## Problem to solve
Reproduce the data in its entirety, exactly as supplied.

Saved data entries

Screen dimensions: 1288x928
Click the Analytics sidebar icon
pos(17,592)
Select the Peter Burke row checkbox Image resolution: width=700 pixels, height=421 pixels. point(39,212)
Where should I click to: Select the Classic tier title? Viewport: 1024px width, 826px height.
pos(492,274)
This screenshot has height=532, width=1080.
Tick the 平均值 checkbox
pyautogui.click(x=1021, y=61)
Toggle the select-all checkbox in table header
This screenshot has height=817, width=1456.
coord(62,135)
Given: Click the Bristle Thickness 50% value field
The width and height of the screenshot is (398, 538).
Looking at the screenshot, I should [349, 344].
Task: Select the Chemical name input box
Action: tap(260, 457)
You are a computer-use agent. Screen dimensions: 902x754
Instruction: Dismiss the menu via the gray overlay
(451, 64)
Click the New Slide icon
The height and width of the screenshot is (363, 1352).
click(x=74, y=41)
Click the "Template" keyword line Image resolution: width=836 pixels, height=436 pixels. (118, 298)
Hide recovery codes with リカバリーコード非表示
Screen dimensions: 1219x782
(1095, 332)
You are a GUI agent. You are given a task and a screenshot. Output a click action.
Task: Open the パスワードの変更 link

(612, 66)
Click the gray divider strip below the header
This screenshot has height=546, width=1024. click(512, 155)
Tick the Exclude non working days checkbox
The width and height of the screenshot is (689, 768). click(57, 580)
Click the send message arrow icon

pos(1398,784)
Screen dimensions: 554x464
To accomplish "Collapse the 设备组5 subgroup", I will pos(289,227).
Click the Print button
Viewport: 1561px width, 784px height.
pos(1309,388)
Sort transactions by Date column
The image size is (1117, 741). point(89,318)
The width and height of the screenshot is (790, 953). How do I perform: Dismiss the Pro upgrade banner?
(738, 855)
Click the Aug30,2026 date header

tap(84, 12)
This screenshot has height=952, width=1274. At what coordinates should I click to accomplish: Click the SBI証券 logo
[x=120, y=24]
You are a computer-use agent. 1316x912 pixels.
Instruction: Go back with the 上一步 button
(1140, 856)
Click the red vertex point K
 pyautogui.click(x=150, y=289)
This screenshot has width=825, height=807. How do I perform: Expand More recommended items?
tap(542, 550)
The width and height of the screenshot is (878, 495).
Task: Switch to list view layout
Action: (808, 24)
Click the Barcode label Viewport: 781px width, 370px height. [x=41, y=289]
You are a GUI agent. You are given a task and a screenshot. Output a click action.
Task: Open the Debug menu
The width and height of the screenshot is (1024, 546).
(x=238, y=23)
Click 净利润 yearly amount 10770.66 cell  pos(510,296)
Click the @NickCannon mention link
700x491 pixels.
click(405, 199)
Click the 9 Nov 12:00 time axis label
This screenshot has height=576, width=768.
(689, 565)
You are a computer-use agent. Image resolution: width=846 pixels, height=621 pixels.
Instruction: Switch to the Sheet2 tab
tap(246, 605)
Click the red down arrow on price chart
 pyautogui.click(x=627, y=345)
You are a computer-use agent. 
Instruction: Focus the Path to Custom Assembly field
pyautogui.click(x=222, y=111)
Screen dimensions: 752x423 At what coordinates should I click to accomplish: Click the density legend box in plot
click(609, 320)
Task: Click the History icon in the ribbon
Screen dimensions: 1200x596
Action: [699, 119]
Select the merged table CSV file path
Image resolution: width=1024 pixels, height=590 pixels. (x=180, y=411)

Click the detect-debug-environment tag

## Result of this exercise
Screen dimensions: 1288x928
Click the Analytics sidebar icon
pos(17,592)
Select the Peter Burke row checkbox Image resolution: width=700 pixels, height=421 pixels. point(39,212)
Where should I click to: Select the Classic tier title? Viewport: 1024px width, 826px height.
pos(492,274)
This screenshot has height=532, width=1080.
Tick the 平均值 checkbox
pyautogui.click(x=1021, y=61)
Toggle the select-all checkbox in table header
This screenshot has height=817, width=1456.
coord(62,135)
Given: Click the Bristle Thickness 50% value field
The width and height of the screenshot is (398, 538).
Looking at the screenshot, I should [349, 344].
Task: Select the Chemical name input box
Action: tap(260, 457)
You are a computer-use agent. Screen dimensions: 902x754
Instruction: Dismiss the menu via the gray overlay
(451, 64)
Click the New Slide icon
The height and width of the screenshot is (363, 1352).
click(x=74, y=41)
Click the "Template" keyword line Image resolution: width=836 pixels, height=436 pixels. (118, 298)
Hide recovery codes with リカバリーコード非表示
Screen dimensions: 1219x782
(1095, 332)
You are a GUI agent. You are given a task and a screenshot. Output a click action.
Task: Open the パスワードの変更 link

(612, 66)
Click the gray divider strip below the header
This screenshot has height=546, width=1024. click(512, 155)
Tick the Exclude non working days checkbox
The width and height of the screenshot is (689, 768). click(57, 580)
Click the send message arrow icon

pos(1398,784)
Screen dimensions: 554x464
To accomplish "Collapse the 设备组5 subgroup", I will pos(289,227).
Click the Print button
Viewport: 1561px width, 784px height.
pos(1309,388)
Sort transactions by Date column
The image size is (1117, 741). point(89,318)
The width and height of the screenshot is (790, 953). How do I perform: Dismiss the Pro upgrade banner?
(738, 855)
Click the Aug30,2026 date header

tap(84, 12)
This screenshot has height=952, width=1274. At what coordinates should I click to accomplish: Click the SBI証券 logo
[x=120, y=24]
You are a computer-use agent. 1316x912 pixels.
Instruction: Go back with the 上一步 button
(1140, 856)
Click the red vertex point K
 pyautogui.click(x=150, y=289)
This screenshot has width=825, height=807. How do I perform: Expand More recommended items?
tap(542, 550)
The width and height of the screenshot is (878, 495).
Task: Switch to list view layout
Action: (808, 24)
Click the Barcode label Viewport: 781px width, 370px height. [x=41, y=289]
You are a GUI agent. You are given a task and a screenshot. Output a click action.
Task: Open the Debug menu
The width and height of the screenshot is (1024, 546).
(x=238, y=23)
Click 净利润 yearly amount 10770.66 cell  pos(510,296)
Click the @NickCannon mention link
700x491 pixels.
click(405, 199)
Click the 9 Nov 12:00 time axis label
This screenshot has height=576, width=768.
(689, 565)
You are a computer-use agent. Image resolution: width=846 pixels, height=621 pixels.
Instruction: Switch to the Sheet2 tab
tap(246, 605)
Click the red down arrow on price chart
 pyautogui.click(x=627, y=345)
You are a computer-use agent. 
Instruction: Focus the Path to Custom Assembly field
pyautogui.click(x=222, y=111)
Screen dimensions: 752x423 At what coordinates should I click to accomplish: Click the density legend box in plot
click(609, 320)
Task: Click the History icon in the ribbon
Screen dimensions: 1200x596
Action: [699, 119]
Select the merged table CSV file path
Image resolution: width=1024 pixels, height=590 pixels. (x=180, y=411)

Click the detect-debug-environment tag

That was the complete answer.